Any user thread will eventually be handed over to OS thread are performed, goroutine (called G) is no exception, but does not directly bind the G thread running OS, but by Goroutine Scheduler in P - Logical Processor (logic processor) both as transmitters, P can be seen as an abstract resource or a context, a bound P an OS thread.

In achieving the OS thread's golang abstracted into a data structure: M, G are actually scheduled to be executed by the M through P, but in view of the level of G, P and provide all the resources required environmental operating G , so P G opinion is to run its "CPU", a G, P, M abstracted by the three implemented Go, Go ultimately form the basic structure of the scheduler:

  • G: represents Goroutines, each corresponding to a Goroutines structure G, G Goroutines storage stack operation, function and task status, reusable. G is not executable, each G needs to bind to P to be scheduled for execution.

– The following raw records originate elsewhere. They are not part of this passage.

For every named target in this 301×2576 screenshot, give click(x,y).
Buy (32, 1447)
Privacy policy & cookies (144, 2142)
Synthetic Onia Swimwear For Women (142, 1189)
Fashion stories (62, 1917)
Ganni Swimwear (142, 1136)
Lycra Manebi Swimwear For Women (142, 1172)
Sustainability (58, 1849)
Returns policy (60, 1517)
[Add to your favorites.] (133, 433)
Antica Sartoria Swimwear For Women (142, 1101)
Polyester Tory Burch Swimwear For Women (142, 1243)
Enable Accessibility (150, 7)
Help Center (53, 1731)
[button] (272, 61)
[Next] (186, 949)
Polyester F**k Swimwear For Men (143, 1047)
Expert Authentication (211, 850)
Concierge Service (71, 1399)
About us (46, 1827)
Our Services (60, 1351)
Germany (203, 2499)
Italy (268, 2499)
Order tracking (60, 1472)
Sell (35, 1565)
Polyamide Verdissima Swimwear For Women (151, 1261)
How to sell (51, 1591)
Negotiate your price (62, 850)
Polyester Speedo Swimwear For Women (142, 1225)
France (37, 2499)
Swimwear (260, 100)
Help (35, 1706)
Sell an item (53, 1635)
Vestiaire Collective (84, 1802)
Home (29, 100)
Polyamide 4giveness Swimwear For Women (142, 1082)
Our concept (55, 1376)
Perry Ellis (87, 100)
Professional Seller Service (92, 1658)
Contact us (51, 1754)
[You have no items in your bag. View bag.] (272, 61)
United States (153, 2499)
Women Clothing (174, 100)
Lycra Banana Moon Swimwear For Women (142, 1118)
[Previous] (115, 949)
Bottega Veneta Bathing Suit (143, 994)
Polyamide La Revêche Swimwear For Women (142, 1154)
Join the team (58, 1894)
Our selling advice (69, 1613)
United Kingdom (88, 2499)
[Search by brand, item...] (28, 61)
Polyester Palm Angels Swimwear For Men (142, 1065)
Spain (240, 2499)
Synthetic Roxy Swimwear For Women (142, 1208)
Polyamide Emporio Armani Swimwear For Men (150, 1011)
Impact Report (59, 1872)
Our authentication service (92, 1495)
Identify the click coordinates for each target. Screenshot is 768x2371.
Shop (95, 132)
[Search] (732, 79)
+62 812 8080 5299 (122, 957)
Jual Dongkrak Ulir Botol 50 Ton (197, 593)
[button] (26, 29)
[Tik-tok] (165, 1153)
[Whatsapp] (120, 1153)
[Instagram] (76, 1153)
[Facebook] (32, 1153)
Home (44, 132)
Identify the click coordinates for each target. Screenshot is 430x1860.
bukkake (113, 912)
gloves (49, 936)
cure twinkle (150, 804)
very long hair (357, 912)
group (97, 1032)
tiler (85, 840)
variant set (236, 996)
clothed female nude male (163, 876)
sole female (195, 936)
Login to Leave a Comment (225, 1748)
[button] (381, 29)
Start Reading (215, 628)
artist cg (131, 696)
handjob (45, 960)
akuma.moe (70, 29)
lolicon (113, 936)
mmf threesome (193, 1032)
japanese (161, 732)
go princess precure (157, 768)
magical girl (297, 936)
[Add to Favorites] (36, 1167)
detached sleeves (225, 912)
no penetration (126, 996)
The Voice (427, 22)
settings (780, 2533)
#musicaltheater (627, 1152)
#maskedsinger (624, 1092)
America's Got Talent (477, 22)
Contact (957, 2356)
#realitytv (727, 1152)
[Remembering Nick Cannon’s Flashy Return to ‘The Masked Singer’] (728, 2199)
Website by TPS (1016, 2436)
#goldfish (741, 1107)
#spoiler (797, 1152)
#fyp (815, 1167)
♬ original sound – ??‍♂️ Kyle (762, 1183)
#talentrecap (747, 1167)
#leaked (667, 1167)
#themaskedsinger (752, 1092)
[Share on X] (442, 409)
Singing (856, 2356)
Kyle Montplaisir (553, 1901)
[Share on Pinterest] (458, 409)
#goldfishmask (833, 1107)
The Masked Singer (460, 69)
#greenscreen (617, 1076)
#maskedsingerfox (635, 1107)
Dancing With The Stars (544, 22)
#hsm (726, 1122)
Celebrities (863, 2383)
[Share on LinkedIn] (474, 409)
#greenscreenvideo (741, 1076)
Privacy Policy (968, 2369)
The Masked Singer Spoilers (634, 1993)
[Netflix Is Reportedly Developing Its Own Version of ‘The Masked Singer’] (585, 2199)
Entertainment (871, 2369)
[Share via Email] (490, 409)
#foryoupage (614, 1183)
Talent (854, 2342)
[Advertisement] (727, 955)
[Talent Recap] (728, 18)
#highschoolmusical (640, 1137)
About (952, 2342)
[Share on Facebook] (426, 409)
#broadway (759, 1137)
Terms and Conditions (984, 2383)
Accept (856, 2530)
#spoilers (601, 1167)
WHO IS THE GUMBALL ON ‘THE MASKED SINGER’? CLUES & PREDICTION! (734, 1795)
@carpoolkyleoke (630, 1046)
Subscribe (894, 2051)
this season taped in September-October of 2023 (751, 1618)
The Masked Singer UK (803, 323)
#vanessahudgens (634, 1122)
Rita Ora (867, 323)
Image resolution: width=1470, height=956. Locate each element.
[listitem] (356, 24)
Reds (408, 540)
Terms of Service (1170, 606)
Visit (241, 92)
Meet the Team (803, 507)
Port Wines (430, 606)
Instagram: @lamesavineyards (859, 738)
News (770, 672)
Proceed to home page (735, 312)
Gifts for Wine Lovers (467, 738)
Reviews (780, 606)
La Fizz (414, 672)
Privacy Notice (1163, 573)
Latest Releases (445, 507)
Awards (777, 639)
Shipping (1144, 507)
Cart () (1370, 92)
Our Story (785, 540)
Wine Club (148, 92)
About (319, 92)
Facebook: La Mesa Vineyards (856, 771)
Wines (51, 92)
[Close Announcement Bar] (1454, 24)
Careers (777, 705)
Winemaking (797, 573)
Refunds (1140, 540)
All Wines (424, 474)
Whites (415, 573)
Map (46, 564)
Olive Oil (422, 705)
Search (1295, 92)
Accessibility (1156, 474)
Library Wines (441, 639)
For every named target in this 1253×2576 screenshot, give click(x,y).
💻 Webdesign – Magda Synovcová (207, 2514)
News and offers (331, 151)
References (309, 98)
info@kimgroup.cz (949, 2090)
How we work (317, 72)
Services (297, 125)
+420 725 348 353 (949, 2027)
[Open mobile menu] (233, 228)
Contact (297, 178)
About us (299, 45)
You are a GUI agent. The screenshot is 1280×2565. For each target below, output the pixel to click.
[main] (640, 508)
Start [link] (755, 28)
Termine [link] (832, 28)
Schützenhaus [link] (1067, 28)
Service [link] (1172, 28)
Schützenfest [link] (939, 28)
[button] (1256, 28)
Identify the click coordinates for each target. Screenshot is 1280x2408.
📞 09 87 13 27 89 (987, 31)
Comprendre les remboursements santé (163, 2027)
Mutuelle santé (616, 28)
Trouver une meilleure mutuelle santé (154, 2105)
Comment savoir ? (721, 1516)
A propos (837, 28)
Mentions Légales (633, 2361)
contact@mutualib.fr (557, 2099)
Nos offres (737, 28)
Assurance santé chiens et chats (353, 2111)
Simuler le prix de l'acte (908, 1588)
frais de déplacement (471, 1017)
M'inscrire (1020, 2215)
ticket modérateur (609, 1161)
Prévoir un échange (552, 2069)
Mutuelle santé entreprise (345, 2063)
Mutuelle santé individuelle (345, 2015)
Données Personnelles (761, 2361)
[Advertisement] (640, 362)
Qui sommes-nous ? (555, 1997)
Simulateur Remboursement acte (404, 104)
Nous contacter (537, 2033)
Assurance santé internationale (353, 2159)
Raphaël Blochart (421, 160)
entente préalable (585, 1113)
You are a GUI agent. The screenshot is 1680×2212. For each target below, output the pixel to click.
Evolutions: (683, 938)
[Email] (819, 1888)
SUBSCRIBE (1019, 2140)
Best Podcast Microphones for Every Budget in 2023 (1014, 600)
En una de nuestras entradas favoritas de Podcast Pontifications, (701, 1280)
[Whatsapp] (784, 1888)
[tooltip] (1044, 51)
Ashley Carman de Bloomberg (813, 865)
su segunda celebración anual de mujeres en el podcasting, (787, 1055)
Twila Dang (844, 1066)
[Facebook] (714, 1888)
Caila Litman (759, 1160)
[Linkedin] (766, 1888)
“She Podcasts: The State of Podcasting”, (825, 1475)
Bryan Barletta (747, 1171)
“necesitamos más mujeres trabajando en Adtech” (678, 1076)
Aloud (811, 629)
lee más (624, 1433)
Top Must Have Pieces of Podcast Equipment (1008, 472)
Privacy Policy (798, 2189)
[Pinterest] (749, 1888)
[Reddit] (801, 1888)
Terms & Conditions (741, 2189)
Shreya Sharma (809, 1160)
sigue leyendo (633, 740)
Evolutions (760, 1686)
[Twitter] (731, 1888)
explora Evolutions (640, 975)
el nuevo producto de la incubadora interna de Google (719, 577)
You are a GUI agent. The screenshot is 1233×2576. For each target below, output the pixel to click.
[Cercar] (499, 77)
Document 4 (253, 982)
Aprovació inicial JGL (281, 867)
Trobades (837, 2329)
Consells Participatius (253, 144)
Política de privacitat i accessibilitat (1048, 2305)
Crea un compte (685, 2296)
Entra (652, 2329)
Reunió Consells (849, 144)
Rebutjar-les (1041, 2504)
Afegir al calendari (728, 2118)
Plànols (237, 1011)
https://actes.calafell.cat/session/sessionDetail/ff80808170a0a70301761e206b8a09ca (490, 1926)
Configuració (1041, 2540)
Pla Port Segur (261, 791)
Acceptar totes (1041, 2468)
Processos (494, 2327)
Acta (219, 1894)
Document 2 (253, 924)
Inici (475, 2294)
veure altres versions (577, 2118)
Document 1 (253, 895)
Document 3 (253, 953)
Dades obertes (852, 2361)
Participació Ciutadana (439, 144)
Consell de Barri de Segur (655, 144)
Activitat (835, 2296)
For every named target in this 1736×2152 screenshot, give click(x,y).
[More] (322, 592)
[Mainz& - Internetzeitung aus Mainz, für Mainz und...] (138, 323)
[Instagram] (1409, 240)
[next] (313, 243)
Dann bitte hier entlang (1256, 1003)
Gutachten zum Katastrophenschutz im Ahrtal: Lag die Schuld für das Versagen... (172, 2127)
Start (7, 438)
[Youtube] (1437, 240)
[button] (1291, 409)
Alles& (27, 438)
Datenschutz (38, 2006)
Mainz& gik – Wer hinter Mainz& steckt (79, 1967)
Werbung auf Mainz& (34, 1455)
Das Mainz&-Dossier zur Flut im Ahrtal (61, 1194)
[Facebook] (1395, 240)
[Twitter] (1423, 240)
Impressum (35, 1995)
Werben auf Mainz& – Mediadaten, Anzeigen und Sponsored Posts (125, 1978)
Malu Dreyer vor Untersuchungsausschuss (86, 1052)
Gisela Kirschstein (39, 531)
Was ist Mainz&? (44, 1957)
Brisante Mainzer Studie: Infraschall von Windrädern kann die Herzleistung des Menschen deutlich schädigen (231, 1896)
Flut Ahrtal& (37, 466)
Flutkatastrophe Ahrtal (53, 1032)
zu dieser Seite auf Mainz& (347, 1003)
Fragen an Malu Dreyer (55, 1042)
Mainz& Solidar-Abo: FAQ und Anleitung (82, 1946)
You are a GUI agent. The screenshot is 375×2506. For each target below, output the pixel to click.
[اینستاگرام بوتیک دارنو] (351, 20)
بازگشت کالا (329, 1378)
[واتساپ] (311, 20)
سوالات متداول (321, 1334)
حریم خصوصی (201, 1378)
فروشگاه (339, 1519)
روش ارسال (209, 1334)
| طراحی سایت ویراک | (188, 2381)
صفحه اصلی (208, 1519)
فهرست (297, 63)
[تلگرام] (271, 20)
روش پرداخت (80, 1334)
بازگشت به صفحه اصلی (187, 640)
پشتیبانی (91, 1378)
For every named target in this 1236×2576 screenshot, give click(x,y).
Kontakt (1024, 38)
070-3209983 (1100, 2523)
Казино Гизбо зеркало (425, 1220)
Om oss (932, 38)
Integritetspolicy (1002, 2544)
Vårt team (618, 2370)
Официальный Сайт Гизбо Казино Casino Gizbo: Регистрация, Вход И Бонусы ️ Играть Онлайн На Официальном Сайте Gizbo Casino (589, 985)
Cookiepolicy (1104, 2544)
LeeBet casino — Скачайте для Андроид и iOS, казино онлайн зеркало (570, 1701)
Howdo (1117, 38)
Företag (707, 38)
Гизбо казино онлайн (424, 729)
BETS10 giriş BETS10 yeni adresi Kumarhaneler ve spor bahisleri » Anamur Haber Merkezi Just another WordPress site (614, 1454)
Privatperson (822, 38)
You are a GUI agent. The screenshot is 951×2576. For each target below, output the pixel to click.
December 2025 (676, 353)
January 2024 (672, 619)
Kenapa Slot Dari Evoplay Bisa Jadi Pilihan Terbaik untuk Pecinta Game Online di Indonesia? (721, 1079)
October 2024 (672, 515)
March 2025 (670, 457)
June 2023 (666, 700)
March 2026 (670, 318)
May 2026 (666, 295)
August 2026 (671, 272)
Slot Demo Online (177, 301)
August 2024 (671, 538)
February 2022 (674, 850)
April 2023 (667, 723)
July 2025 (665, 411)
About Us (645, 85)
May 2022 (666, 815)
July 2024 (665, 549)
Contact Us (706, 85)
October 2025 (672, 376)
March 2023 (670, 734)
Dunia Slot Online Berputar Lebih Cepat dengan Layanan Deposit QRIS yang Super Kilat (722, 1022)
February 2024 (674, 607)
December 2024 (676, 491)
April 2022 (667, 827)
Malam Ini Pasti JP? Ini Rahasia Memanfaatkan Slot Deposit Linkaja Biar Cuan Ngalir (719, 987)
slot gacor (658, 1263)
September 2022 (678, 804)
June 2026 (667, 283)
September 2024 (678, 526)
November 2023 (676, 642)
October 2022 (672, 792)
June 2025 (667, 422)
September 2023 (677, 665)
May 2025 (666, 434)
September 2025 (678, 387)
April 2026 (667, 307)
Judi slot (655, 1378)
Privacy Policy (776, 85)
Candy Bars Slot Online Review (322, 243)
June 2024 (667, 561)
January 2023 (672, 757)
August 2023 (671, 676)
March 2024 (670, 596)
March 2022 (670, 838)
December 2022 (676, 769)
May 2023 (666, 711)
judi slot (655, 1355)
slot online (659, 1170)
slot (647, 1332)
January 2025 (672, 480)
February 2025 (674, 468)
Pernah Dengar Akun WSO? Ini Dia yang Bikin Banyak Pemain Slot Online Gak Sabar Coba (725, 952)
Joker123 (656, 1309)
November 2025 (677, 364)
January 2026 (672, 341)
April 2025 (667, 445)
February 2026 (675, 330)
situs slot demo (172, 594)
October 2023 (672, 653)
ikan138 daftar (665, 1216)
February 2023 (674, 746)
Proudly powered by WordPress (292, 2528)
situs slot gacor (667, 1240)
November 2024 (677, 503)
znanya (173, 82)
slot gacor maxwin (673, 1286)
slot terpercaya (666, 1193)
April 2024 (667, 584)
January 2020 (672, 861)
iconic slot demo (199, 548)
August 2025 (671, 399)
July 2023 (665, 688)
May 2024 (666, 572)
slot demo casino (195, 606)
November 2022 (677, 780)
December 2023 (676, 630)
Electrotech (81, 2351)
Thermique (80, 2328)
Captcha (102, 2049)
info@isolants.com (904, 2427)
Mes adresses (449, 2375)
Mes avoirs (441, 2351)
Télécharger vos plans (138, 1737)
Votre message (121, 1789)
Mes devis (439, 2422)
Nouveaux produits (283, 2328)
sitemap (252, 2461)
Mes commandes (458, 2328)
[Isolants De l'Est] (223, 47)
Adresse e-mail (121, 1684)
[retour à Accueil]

  • P: Processor, logical processor indicates, for the G, P corresponding to the CPU core, only bind to P G can be scheduled (at the local runq P). For the M, P provides execution environment related (the Context), such as memory allocation state (mcache), task queue (G) and the like, the number P of the system determines the maximum number of parallel G (provided: the physical CPU Audit> = P the number), the number P of GOMAXPROCS set by the user to decide, but regardless of how GOMAXPROCS set, the number P of a maximum of 256.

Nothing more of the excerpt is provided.